TASK INSTRUCTIONS:
**1.** According to the passage on India's Biological Diversity Act below, where must foreign entities seek permission?
**2.** Please retype the passage on India's Biological Diversity Act below, everything from "Why approvals are" down to "originally found in.", with no changes.

START PASSAGE PROVIDED

There is a law to protect biological diversity in India – the Biological Diversity (BD) Act, 2002. The law prescribes that before taking any decision to commercially use, research upon or seek proprietary rights either on biological material or related people’s knowledge, there is a procedure to be followed that involves people.

This procedure, amongst other things requires a process, however feeble, of consultation with local biodiversity management committees (BMCs), which are to be set up across India under the very same law. Even without the full implementation of this legal requirement the possibility of public participation might be at risk of fading away.

With the enactment of the legislation, there were regulatory procedures put in place for both Indian and foreign entities using any Indian biological material for commercial application and even R&D. Pharmaceutical industries using animal extracts, international research centers accessing seed germplasm for experimentation, biofuel manufacturers wanting ethanol producing plants, all need either permissions from the Centre or intimate the State(s).

For foreign entities, this law requires seeking permission from the Chennai based National Biodiversity Authority (NBA) and for any Indian it means intimating the respective State Biodiversity Boards (SBBs), unless it is a question of intellectual property rights (IPRs) in which situation too Indian persons need NBA approval.

Researchers, government institutions or private entities seeking patents, geographical indications, etc. over an invention based on research and information on any Indian biological resource, need to go through a process which requires a mandatory consultation with the BMC. This is irrespective of whether they are Indian or foreign. Such is the requirement of Section 6(1) of the BD Act.

Why approvals are required

Each time an approval is considered, it cannot be decided upon without mandatory consultations with the relevant BMC to be set up at the level of every village panchayat or urban municipality. This is for three purposes at least. First, the use of the bioresource or related knowledge around it should not be so extracted, that it negatively impacts the very existence of it. If an extract of a medicinal plant is found to be important for creating new cures, it should not be so over-extracted that it disappears from the every habitat it was originally found in.

Second, no one should be able claim a local practice around the existing use of that material as his/her/their invention if it is not so. This cannot be confirmed sitting only in government offices and moving files between the Centre and the state. Something as dynamic as biodiversity and living knowledge needs wider input, the very least of from the areas under the local-level BMC from where there the genetic resource or people’s know-how is taken from.

END PASSAGE PROVIDED
START DATASET SECTION

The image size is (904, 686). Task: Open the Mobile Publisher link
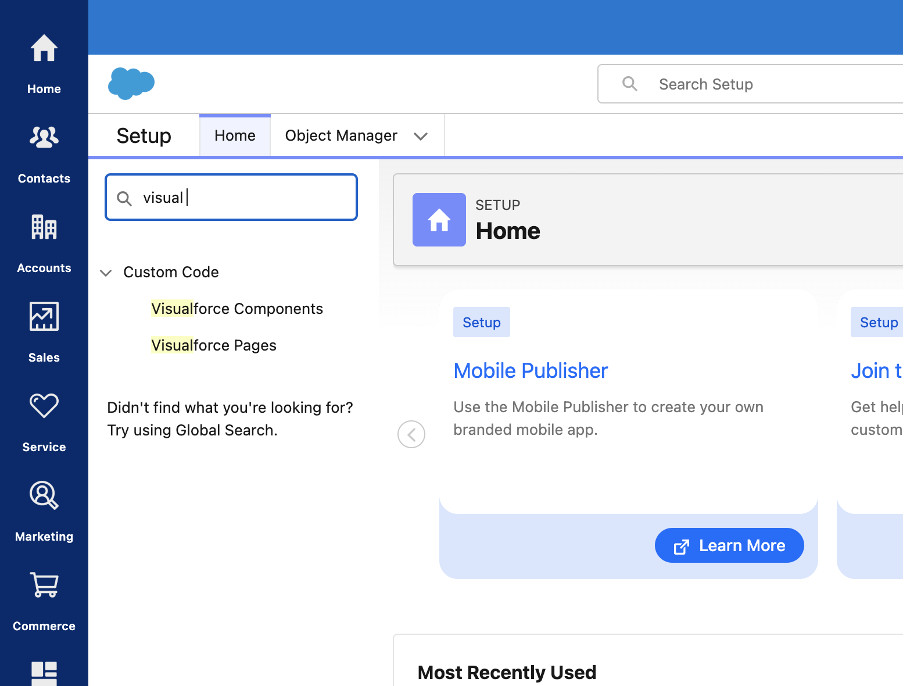(x=530, y=371)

END DATASET SECTION

TASK SOLUTIONS:
**1.** From the Chennai-based National Biodiversity Authority (NBA).

**2.**
Why approvals are required

Each time an approval is considered, it cannot be decided upon without mandatory consultations with the relevant BMC to be set up at the level of every village panchayat or urban municipality. This is for three purposes at least. First, the use of the bioresource or related knowledge around it should not be so extracted, that it negatively impacts the very existence of it. If an extract of a medicinal plant is found to be important for creating new cures, it should not be so over-extracted that it disappears from the every habitat it was originally found in.